▶ **How to complete this task**: Determine how many lines of the entries that follow contain "will", and respond with that number alone.

__________

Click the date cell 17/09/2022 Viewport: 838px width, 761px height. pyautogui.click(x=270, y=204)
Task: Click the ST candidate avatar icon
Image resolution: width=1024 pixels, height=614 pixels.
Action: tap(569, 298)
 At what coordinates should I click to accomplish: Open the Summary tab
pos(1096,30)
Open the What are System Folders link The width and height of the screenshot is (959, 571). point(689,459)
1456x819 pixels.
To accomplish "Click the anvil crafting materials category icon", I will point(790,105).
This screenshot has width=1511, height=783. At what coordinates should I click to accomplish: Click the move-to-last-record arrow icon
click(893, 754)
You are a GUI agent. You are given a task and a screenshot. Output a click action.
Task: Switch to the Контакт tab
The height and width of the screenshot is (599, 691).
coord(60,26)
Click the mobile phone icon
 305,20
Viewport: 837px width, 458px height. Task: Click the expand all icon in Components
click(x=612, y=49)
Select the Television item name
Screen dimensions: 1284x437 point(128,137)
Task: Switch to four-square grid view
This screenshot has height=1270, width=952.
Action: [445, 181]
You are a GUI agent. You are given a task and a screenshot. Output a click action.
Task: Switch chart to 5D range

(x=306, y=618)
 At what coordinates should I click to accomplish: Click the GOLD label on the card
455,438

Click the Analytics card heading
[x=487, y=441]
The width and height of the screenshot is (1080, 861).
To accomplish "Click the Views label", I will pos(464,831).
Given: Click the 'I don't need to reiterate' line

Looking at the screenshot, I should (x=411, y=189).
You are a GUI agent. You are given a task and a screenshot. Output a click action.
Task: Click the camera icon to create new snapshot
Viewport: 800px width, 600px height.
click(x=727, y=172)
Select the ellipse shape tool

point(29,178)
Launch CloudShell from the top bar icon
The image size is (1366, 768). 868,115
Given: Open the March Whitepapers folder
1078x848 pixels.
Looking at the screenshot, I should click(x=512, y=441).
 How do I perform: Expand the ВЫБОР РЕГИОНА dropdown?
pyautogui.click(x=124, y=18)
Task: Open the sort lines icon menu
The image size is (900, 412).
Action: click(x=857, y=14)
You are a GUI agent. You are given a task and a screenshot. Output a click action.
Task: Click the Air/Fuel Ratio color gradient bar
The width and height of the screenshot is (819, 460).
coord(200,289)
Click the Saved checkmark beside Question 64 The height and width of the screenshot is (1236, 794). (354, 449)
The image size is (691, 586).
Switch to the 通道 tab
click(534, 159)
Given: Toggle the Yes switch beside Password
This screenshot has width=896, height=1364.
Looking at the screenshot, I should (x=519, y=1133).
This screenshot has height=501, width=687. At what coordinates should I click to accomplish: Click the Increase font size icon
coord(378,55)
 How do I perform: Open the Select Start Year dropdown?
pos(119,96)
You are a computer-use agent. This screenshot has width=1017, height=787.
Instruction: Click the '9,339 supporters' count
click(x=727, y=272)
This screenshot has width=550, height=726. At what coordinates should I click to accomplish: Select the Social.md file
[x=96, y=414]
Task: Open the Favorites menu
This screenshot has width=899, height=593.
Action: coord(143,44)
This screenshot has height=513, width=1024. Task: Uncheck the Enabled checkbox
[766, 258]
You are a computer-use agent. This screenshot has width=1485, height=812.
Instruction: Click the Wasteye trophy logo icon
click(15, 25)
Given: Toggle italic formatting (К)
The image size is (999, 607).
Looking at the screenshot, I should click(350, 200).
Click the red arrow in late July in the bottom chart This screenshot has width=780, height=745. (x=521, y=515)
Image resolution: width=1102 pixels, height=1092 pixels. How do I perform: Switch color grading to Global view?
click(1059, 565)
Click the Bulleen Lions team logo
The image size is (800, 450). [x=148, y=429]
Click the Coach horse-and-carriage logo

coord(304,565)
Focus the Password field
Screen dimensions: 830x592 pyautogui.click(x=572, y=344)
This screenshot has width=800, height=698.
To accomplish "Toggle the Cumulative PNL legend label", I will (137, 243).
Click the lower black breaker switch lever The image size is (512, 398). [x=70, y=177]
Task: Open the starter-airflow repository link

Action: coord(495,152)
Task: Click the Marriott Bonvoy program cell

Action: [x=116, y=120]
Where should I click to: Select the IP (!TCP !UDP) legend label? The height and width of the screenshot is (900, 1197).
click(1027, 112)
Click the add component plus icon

__________

▶ **The answer**: 3